Comprendre cela c’est comprendre que réduire ou arrêter de manger de la viande n’impactera pas votre apport quotidien en protéines, mais changera simplement la source de votre apport. Un verre de lentilles cuites ou un sandwich au beurre de cacahuètes contiennent plus de protéines que 90 grammes de boeuf ou 3 gros oeufs. Les protéines animales viennent des protéines végétales : les protéines que l’on retrouve dans un steak viennent de la nourriture mangée par la vache et qui se trouvent dans l’herbe : l’animal n’est qu’un intermédiaire !

Ou le sportif apnéiste peut il trouver des protéines végétales

 

proteines végétales et performances sportives et en apnée

La plus grande étude2 comparative menée à ce jour montre que non seulement le végétalien moyen a assez de protéines dans son organisme mais et surtout, qu’il en a 70% de plus que nécessaire !

Niveau de protéines dans l'organisme d'un végétalien moyen et d'un carnivore.

Idée reçue n°2 : les protéines végétales sont de moins bonne qualité que les protéines animales.

Cette idée reçue repose sur l’argument qui stipule que la protéine végétale serait incomplète et ne donnerait donc pas à l’organisme la quantité nécessaire dont il a besoin : c’est une erreur. Différentes recherches ont montré que toutes les plantes contiennent les acides aminés en différentes quantités et qu’il faut simplement varier les sources végétales pour en apporter la quantité nécessaire à l’organisme. L’intérêt de varier les sources réside également dans le fait (bon sens) que chaque plante, légume, fruit apporte des vitamines et minéraux différents et nécessaires à l’organisme. D’autre part, le consensus mondial à ce sujet est que les acides aminés provenant de source animale tendent à multiplier plus rapidement les cellules de notre organisme, ce qui multiplie, par un processus identifié, les risques de cancer3.

Idée reçue n°3 : on ne trouve la vitamine B12 que dans la viande.

EXTRAIT DE DONNÉES:

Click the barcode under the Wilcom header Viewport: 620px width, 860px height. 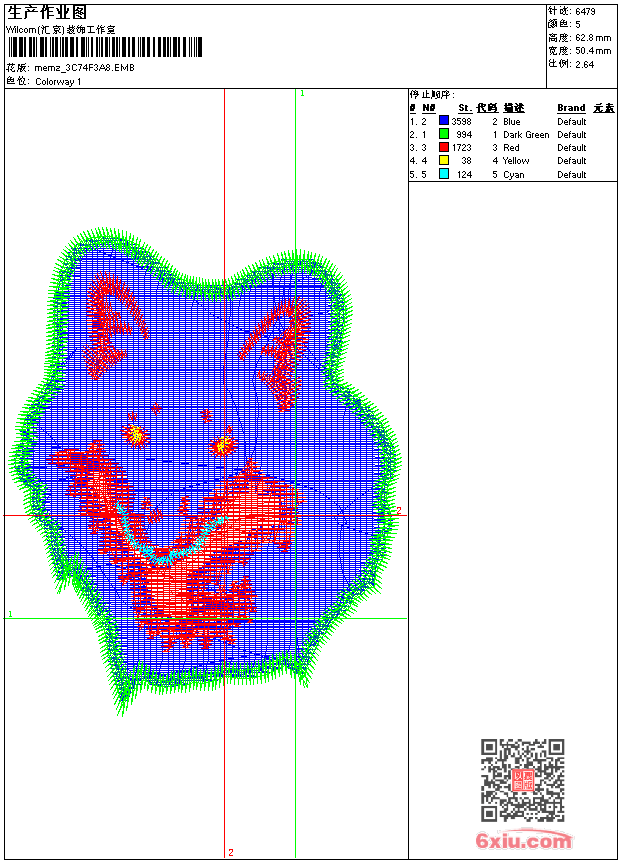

EXERCICES:
[A] D'après le texte fourni, combien de protéines de plus que nécessaire le végétalien moyen a-t-il selon la plus grande étude comparative menée à ce jour ?
[B] Transcrivez le texte fourni à l'identique, en commençant aux mots « Cette idée reçue » et en vous arrêtant après « dans la viande. ».

CORRIGÉ:
[A] Il en a 70 % de plus que nécessaire.

[B]
Cette idée reçue repose sur l’argument qui stipule que la protéine végétale serait incomplète et ne donnerait donc pas à l’organisme la quantité nécessaire dont il a besoin : c’est une erreur. Différentes recherches ont montré que toutes les plantes contiennent les acides aminés en différentes quantités et qu’il faut simplement varier les sources végétales pour en apporter la quantité nécessaire à l’organisme. L’intérêt de varier les sources réside également dans le fait (bon sens) que chaque plante, légume, fruit apporte des vitamines et minéraux différents et nécessaires à l’organisme. D’autre part, le consensus mondial à ce sujet est que les acides aminés provenant de source animale tendent à multiplier plus rapidement les cellules de notre organisme, ce qui multiplie, par un processus identifié, les risques de cancer3.

Idée reçue n°3 : on ne trouve la vitamine B12 que dans la viande.